私は「不幸」でなければならない。
そのように「思い込んでいる人」と私はたまに会います。
正直言いますと、「役者」を目指している方に多く見受けられるのです。
さて、その状況の事を精神分析を背景に持つ「交流分析」の世界においては、
脅迫的に自分自身の人生ドラマを演じる為の「脚本」と言いいます。
「脚本」とは舞台や映画の「脚本家」が書いたモノを指すわけではありません。
自分の家族・自分の環境、そういった背景によって、実は自分自身で「脚本」を構築している場合があるのです。
「私は、『不幸』でなければならない。」
とは
「私は、『成功』してはならない」という事の同義です。
「成功」の一歩手前で、「ワザ」と不幸の転落をしてしまうような行動と発言をしてしまいます。
つまり、
「悲劇のヒロイン」を演じている自分に酔っているわけです。
この場合、荒治療に近い事になりますが、
一度、「幸福な人」を演じてもらうしかないと、演劇の演出家を専門としている私は考えています。

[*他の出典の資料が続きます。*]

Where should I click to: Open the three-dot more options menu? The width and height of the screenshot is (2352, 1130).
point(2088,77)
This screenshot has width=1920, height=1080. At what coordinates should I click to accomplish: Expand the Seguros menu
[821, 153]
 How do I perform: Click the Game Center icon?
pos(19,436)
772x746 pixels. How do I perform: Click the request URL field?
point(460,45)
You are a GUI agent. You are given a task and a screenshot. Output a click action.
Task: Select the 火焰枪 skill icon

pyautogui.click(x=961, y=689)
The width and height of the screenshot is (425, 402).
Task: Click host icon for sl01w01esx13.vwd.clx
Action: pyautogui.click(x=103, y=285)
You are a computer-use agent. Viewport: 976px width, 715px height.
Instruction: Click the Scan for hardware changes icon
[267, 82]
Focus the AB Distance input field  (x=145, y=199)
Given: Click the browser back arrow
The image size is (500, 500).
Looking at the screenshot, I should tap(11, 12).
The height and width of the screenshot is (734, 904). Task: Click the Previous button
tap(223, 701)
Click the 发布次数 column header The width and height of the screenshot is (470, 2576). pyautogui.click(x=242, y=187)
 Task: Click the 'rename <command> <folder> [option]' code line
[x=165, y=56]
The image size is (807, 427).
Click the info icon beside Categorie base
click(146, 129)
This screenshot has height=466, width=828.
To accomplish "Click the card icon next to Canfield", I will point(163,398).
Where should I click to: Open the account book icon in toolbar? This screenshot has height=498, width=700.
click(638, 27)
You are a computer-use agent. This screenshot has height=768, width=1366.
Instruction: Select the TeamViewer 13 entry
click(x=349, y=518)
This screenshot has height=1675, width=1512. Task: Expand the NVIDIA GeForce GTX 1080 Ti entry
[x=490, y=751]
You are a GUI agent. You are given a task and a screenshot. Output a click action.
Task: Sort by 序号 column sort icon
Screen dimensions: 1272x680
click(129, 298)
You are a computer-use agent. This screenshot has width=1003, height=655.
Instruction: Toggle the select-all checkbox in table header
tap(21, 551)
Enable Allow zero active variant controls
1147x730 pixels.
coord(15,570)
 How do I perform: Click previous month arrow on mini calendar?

そもそも、本当の「幸福な状況」という体験がないからこそ、「悲劇のヒロイン」に妙な味を占めてしまうわけです。
「不幸な人を演じる事ができる」ならば、「幸福な人を演じる事も可能だ」と思考を180度変えてもらうしかありません。
その「幸福な人」の種類が少ないのが難点なのですが・・・。
演じるという行為は「ミイラ取りがミイラになる」という事を知らなければなりません。
つまり、「犯罪者を演じると、犯罪者の思考や闇が入り込んでくる」という事でもあるわけです。
演技とは危険なのです。
それを知らない、素人の演出家と脚本家が多すぎます。それが私には大変残念なのです。